RECORDS SUPPLIED:
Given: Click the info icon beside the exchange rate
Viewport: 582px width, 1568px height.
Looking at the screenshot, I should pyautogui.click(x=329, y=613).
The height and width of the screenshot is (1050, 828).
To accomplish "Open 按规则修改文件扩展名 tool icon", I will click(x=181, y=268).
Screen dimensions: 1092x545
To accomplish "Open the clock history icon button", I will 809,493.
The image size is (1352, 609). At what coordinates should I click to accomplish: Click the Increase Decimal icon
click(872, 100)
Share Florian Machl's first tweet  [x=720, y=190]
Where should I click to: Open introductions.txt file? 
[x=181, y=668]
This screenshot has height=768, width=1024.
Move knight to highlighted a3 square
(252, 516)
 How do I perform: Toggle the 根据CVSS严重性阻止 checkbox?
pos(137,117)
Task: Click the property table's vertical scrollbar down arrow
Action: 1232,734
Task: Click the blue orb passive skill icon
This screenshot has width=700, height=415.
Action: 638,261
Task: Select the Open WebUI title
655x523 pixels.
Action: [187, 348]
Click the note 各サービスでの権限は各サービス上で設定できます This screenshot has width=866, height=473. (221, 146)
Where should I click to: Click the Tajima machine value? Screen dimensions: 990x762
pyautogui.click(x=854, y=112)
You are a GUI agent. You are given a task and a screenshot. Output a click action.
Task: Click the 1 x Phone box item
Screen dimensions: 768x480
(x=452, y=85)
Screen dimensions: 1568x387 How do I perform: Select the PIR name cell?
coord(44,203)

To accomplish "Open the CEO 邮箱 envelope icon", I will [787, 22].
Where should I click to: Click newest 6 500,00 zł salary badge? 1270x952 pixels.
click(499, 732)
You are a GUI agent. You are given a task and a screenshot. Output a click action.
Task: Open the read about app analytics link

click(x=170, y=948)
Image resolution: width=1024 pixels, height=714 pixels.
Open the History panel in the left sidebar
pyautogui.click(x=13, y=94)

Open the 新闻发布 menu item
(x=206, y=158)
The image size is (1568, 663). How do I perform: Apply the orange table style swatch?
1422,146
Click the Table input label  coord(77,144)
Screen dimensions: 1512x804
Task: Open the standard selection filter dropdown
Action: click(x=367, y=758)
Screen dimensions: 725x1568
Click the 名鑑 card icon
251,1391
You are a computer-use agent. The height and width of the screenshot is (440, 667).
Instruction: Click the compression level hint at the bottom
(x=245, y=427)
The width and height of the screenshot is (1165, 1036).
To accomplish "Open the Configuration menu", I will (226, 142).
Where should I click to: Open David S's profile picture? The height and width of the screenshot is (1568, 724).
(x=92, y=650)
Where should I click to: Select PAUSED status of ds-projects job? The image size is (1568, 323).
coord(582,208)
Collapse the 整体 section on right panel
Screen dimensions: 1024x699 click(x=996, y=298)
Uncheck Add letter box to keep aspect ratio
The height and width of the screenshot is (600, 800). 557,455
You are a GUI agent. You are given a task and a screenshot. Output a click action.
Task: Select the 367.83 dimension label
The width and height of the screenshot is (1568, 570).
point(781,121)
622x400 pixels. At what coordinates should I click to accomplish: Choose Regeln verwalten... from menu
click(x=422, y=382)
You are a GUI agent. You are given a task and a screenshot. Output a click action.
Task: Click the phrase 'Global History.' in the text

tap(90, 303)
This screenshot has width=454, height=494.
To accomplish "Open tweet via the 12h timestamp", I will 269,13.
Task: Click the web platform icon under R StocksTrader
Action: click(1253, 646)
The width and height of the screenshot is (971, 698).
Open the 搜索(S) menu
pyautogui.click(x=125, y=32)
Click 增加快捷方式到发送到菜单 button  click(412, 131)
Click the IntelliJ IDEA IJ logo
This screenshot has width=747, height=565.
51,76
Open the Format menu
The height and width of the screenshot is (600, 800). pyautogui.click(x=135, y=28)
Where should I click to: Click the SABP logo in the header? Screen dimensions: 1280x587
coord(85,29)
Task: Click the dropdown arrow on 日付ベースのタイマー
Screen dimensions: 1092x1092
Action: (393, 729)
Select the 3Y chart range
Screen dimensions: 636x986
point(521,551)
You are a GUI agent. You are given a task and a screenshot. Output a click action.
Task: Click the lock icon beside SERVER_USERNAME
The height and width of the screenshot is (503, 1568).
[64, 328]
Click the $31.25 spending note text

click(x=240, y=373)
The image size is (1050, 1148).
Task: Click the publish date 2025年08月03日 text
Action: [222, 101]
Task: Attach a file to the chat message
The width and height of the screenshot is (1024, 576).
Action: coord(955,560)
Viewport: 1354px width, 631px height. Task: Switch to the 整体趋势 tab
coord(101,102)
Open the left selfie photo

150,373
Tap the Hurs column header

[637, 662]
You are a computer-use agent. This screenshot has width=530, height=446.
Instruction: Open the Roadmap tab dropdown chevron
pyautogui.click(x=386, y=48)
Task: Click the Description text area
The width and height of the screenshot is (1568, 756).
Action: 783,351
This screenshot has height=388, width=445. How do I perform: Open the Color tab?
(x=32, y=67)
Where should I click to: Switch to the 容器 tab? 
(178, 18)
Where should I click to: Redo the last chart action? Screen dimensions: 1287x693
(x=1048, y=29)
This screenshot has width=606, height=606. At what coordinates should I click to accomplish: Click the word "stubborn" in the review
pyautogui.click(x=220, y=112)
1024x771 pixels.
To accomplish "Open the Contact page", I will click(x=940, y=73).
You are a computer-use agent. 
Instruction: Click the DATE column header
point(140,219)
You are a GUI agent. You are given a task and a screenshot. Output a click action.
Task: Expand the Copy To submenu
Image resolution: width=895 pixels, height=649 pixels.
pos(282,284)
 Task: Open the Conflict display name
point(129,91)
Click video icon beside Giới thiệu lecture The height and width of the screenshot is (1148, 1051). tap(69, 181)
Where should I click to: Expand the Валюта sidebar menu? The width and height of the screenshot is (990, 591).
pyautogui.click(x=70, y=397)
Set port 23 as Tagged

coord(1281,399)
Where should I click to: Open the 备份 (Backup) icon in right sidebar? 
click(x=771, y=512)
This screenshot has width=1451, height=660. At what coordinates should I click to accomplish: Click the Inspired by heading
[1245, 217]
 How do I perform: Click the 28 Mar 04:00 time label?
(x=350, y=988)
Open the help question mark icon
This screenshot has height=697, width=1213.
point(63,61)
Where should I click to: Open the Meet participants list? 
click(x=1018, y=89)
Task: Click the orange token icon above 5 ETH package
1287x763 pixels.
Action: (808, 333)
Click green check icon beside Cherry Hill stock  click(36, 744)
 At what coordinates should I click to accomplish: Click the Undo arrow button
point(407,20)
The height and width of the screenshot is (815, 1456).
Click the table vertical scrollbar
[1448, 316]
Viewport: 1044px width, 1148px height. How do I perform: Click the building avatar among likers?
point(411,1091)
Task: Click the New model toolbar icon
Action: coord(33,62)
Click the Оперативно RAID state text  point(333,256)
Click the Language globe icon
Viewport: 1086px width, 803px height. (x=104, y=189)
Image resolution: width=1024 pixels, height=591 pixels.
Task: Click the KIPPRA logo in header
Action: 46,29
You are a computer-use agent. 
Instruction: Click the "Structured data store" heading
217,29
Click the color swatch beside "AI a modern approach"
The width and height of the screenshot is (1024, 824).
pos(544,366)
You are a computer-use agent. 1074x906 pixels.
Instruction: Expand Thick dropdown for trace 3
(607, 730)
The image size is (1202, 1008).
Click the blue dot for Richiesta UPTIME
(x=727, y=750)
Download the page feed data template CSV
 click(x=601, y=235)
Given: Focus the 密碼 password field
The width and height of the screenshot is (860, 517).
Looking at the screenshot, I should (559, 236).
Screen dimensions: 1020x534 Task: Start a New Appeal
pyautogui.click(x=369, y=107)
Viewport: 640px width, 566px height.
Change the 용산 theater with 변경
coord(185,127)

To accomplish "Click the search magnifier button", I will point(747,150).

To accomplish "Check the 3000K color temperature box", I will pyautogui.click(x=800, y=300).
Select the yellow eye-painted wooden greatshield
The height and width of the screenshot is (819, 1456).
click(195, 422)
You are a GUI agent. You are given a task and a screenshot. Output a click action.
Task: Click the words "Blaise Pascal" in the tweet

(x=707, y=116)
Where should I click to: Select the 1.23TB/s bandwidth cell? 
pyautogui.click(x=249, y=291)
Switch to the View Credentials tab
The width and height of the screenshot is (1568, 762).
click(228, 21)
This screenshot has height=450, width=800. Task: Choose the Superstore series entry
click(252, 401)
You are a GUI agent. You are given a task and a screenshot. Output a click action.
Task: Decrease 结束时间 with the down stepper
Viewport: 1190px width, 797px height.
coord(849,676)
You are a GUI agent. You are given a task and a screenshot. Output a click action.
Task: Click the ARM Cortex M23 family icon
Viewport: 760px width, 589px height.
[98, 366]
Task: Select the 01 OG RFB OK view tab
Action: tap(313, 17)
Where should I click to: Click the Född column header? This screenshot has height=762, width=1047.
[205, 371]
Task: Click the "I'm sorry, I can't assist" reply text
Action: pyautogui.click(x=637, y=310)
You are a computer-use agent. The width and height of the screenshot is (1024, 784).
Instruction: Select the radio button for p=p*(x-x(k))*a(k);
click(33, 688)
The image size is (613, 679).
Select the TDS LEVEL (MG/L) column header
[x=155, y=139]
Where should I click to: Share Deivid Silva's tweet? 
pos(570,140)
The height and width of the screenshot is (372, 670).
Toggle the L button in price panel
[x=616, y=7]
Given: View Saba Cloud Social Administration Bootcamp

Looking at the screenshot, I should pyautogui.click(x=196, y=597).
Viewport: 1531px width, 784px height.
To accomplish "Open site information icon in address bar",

REQUIREMENT:
Repeat exactly, and only, the lines from the line containing "Where should I click to: Select the" through the last line of the records above, both included.

ANSWER TO THIS EXERCISE:
Where should I click to: Select the 1.23TB/s bandwidth cell? 
pyautogui.click(x=249, y=291)
Switch to the View Credentials tab
The width and height of the screenshot is (1568, 762).
click(228, 21)
This screenshot has height=450, width=800. Task: Choose the Superstore series entry
click(252, 401)
You are a GUI agent. You are given a task and a screenshot. Output a click action.
Task: Decrease 结束时间 with the down stepper
Viewport: 1190px width, 797px height.
coord(849,676)
You are a GUI agent. You are given a task and a screenshot. Output a click action.
Task: Click the ARM Cortex M23 family icon
Viewport: 760px width, 589px height.
[98, 366]
Task: Select the 01 OG RFB OK view tab
Action: tap(313, 17)
Where should I click to: Click the Född column header? This screenshot has height=762, width=1047.
[205, 371]
Task: Click the "I'm sorry, I can't assist" reply text
Action: pyautogui.click(x=637, y=310)
You are a computer-use agent. The width and height of the screenshot is (1024, 784).
Instruction: Select the radio button for p=p*(x-x(k))*a(k);
click(33, 688)
The image size is (613, 679).
Select the TDS LEVEL (MG/L) column header
[x=155, y=139]
Where should I click to: Share Deivid Silva's tweet? 
pos(570,140)
The height and width of the screenshot is (372, 670).
Toggle the L button in price panel
[x=616, y=7]
Given: View Saba Cloud Social Administration Bootcamp

Looking at the screenshot, I should pyautogui.click(x=196, y=597).
Viewport: 1531px width, 784px height.
To accomplish "Open site information icon in address bar",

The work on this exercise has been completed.